I'm trying to write a Dataflow pipeline in Python that requires a large numpy matrix as a side input. The matrix is saved in cloud storage. Ideally, each Dataflow worker would load the matrix directly from cloud storage.
My understanding is that if I say matrix = np.load(LOCAL_PATH_TO_MATRIX)
, and then
p | "computation" >> beam.Map(computation, matrix)
the matrix get shipped from my laptop to each Datflow worker.
How could I instead direct each worker to load the matrix directly from cloud storage? Is there a beam source for "binary blob"?
Your approach is correct.
What Dataflow does, in this case, is handle the NumPy matrix as a side input. This means that it's uploaded once from your machine to the service, and the Dataflow service will send it to each worker.
Given that the matrix is large, this will make your workers use I/O to receive it from the service, and carry the burden of keeping the whole matrix in memory, but it should work.
If you want to avoid computing/loading the matrix in your machine, you can upload your matrix to GCS as a text file, read that file in, and obtain the matrix. You can do something like so:
matrix_file = 'gs://mybucket/my/matrix'
p | beam.ParDo(ComputationDoFn(matrix_file))

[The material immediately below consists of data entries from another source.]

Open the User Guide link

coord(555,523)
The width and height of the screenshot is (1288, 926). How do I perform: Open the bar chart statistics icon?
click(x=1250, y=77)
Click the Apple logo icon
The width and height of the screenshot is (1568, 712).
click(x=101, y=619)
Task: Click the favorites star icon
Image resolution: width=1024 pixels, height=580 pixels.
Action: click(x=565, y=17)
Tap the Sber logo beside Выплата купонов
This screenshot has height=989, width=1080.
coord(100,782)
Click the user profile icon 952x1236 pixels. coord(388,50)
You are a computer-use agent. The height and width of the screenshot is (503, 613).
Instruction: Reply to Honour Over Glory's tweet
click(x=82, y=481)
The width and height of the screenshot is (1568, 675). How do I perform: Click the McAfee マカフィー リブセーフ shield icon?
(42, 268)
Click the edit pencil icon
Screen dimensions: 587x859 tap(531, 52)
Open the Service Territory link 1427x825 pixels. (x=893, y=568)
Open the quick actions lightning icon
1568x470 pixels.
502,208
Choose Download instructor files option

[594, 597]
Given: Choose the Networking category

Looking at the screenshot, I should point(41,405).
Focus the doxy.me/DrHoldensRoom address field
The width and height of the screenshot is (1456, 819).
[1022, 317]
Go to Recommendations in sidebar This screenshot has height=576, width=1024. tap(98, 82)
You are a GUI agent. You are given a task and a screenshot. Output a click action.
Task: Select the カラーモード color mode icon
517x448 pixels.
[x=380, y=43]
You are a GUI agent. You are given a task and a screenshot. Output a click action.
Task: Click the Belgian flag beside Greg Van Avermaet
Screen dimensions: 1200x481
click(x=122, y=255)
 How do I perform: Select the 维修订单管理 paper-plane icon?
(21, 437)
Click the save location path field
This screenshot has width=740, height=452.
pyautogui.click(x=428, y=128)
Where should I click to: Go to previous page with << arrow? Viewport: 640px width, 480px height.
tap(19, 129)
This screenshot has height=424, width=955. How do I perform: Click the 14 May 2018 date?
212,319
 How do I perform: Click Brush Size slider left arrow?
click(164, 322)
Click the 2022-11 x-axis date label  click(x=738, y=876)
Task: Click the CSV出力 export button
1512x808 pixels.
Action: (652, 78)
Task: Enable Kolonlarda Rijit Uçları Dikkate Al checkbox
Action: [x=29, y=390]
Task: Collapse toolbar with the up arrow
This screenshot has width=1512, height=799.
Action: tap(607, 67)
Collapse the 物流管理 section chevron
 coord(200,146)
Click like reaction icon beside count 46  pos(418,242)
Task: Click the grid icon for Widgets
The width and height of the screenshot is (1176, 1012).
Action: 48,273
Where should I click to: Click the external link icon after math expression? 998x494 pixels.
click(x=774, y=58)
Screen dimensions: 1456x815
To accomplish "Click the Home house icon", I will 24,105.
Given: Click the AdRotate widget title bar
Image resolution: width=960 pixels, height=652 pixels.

And your DoFn could be something like:
class ComputationDoFn(beam.DoFn):
def __init__(self, matrix_file):
self._matrix_file = matrix_file
self._matrix = None
def start_bundle(self, element):
# We check because one DoFn instance may be reused
# for different bundles.
if self._matrix is None:
self.load_matrix(self._matrix_file)
def process(self, element):
# Now process the element
def load_matrix(self, matrix_file):
# Load the file from GCS using the GCS API
I hope this makes sense. I can flesh up the functions if you feel like you need some more help.